-- Aim of the exercise --
Could you filter the listing for lines with the word "square" and return them?
--- START ---
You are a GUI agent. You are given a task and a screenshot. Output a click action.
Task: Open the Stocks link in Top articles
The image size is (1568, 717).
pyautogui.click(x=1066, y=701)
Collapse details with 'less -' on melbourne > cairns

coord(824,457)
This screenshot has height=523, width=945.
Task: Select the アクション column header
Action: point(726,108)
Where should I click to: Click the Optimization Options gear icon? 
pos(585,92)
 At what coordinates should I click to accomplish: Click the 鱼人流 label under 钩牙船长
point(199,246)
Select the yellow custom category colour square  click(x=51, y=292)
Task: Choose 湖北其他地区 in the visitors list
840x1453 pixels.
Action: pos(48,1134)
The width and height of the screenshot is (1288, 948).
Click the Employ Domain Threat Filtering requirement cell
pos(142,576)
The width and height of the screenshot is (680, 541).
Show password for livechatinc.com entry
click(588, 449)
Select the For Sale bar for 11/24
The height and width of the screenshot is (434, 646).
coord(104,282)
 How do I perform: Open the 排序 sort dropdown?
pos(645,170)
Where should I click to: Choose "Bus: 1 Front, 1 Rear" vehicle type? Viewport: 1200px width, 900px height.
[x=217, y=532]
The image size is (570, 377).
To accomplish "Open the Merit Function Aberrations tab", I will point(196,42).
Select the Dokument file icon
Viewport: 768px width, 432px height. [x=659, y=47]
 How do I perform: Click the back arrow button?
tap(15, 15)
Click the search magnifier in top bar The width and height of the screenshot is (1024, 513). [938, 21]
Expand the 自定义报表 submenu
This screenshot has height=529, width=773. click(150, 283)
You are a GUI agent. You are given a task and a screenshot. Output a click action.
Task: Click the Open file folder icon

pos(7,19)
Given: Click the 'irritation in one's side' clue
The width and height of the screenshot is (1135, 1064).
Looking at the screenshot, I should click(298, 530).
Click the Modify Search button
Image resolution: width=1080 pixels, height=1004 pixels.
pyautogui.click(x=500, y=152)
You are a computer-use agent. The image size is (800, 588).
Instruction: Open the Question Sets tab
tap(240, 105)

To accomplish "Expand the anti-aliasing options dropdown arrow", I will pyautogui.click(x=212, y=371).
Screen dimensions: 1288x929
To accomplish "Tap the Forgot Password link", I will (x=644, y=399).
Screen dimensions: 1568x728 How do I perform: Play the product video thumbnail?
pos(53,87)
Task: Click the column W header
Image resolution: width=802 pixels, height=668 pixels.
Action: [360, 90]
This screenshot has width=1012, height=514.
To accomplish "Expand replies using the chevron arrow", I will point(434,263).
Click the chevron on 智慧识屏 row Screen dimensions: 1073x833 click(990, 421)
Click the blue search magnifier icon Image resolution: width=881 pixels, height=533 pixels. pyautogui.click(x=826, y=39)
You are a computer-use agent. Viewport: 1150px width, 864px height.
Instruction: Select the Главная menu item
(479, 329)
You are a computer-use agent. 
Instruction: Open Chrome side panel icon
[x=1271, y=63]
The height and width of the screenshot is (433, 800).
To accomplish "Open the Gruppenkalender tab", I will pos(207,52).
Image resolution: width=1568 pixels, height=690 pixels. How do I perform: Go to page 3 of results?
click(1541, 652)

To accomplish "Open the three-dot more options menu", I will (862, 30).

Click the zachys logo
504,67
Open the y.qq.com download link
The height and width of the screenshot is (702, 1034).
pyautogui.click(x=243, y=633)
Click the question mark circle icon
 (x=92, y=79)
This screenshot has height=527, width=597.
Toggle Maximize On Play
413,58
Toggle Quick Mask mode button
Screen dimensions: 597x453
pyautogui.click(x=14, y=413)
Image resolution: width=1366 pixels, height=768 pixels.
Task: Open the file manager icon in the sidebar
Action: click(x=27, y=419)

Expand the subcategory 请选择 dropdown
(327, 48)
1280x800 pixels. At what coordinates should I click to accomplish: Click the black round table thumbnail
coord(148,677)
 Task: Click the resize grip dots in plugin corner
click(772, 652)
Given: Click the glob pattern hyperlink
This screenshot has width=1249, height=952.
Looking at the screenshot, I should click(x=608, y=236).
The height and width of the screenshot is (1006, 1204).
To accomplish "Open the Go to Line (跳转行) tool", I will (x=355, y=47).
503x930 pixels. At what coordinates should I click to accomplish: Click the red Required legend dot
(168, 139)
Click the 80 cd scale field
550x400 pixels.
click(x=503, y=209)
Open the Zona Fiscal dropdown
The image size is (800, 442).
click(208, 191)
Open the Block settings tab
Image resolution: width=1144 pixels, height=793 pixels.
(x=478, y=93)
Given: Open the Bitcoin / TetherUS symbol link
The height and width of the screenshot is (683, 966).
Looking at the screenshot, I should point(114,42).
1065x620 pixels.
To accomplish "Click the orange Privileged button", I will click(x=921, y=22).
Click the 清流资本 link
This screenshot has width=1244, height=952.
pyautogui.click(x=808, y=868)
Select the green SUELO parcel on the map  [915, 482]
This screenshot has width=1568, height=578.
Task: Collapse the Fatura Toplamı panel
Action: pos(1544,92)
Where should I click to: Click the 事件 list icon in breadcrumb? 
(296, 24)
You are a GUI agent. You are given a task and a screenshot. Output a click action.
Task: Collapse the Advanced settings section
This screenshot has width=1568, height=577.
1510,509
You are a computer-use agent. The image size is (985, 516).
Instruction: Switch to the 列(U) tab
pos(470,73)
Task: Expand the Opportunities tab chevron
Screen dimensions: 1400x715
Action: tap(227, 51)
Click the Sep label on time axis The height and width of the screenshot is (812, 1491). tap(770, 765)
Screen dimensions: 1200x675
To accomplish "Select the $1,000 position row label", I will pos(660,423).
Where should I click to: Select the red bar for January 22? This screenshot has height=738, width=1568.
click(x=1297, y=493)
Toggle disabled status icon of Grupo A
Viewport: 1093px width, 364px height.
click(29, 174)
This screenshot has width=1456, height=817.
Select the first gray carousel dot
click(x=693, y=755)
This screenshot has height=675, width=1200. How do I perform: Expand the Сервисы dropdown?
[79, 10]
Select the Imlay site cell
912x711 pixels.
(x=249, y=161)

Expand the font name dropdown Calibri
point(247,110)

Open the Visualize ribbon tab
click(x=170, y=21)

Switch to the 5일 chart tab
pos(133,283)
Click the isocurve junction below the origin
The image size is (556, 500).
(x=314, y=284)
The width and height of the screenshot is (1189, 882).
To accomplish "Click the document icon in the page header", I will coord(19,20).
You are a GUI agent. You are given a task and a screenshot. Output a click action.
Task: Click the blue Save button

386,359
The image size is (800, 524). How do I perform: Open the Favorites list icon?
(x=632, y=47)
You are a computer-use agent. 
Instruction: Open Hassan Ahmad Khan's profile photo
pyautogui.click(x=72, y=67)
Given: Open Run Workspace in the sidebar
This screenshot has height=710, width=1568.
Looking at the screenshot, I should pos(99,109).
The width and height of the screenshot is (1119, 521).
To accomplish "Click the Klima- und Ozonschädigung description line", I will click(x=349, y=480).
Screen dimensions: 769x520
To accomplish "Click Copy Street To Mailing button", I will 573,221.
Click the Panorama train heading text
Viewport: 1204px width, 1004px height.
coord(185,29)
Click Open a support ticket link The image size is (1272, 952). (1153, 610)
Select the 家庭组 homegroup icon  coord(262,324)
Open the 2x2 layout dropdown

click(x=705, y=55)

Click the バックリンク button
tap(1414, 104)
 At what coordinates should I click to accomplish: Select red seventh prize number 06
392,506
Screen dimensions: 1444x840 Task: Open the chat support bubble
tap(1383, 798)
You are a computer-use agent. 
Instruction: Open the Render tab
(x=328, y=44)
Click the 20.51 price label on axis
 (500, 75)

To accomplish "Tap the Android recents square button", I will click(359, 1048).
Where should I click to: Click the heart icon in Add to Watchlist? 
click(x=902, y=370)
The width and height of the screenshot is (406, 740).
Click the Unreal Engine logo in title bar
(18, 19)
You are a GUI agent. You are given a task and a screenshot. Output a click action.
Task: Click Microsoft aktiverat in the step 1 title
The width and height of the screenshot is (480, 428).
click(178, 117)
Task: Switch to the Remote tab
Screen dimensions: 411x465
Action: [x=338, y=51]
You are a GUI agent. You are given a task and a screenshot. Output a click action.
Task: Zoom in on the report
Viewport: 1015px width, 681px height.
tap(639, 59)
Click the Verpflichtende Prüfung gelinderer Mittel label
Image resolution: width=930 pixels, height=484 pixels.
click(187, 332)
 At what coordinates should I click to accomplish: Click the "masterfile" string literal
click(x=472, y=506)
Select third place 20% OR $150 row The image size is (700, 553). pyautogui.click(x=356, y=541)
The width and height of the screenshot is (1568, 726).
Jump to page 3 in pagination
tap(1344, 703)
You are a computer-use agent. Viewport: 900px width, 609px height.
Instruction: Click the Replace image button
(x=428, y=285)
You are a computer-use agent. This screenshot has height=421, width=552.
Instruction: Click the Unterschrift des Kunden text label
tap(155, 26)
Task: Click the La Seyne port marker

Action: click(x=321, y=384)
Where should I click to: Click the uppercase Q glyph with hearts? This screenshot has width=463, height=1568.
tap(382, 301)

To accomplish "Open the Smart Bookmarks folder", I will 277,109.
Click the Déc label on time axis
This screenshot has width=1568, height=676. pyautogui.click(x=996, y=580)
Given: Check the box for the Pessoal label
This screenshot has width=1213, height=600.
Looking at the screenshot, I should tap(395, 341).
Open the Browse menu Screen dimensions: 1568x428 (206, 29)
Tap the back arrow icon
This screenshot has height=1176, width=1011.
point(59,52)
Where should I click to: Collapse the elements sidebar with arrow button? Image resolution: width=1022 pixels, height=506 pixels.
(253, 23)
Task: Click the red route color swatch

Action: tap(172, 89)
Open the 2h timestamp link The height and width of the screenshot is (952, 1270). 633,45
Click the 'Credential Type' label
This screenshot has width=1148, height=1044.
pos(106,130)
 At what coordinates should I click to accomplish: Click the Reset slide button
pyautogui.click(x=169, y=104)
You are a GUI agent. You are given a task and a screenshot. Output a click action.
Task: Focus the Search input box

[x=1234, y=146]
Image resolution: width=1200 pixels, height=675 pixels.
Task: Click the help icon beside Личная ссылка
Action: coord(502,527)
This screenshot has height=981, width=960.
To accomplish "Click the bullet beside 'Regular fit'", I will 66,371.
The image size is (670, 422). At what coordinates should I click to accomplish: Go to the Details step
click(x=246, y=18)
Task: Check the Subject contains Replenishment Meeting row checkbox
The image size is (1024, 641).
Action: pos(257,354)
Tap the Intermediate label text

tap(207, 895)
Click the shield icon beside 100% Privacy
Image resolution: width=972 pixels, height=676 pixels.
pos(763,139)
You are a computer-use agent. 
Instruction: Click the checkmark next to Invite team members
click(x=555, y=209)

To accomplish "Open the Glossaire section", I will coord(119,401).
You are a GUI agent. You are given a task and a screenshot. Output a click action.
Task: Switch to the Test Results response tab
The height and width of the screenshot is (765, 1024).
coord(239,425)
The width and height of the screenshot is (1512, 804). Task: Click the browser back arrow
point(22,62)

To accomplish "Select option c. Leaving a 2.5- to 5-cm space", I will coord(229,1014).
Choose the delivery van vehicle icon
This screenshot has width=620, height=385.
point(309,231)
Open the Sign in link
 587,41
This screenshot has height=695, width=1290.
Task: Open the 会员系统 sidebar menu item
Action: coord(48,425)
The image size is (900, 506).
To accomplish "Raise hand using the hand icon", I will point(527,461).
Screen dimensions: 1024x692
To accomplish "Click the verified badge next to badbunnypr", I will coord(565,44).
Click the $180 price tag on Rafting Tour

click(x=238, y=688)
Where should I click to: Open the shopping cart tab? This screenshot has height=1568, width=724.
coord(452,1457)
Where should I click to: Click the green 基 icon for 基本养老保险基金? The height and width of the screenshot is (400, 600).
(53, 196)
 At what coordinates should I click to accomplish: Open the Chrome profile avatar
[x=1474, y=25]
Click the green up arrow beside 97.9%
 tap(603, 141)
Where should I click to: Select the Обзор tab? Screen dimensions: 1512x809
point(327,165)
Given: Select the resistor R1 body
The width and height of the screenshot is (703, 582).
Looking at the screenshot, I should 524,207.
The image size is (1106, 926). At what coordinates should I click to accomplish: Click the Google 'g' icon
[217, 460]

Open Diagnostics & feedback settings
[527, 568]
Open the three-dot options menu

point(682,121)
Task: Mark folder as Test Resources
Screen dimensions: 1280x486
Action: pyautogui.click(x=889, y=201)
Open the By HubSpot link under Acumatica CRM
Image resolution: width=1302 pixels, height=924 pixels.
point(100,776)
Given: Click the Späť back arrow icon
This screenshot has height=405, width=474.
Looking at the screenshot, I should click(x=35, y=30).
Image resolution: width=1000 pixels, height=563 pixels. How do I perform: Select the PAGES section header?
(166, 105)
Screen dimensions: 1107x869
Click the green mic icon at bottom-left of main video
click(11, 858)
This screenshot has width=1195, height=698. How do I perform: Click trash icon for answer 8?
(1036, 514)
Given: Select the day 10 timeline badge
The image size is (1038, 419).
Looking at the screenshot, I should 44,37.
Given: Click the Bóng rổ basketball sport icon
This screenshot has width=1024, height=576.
--- END ---
-- Response --
Select the yellow custom category colour square  click(x=51, y=292)
To accomplish "Tap the Android recents square button", I will click(359, 1048).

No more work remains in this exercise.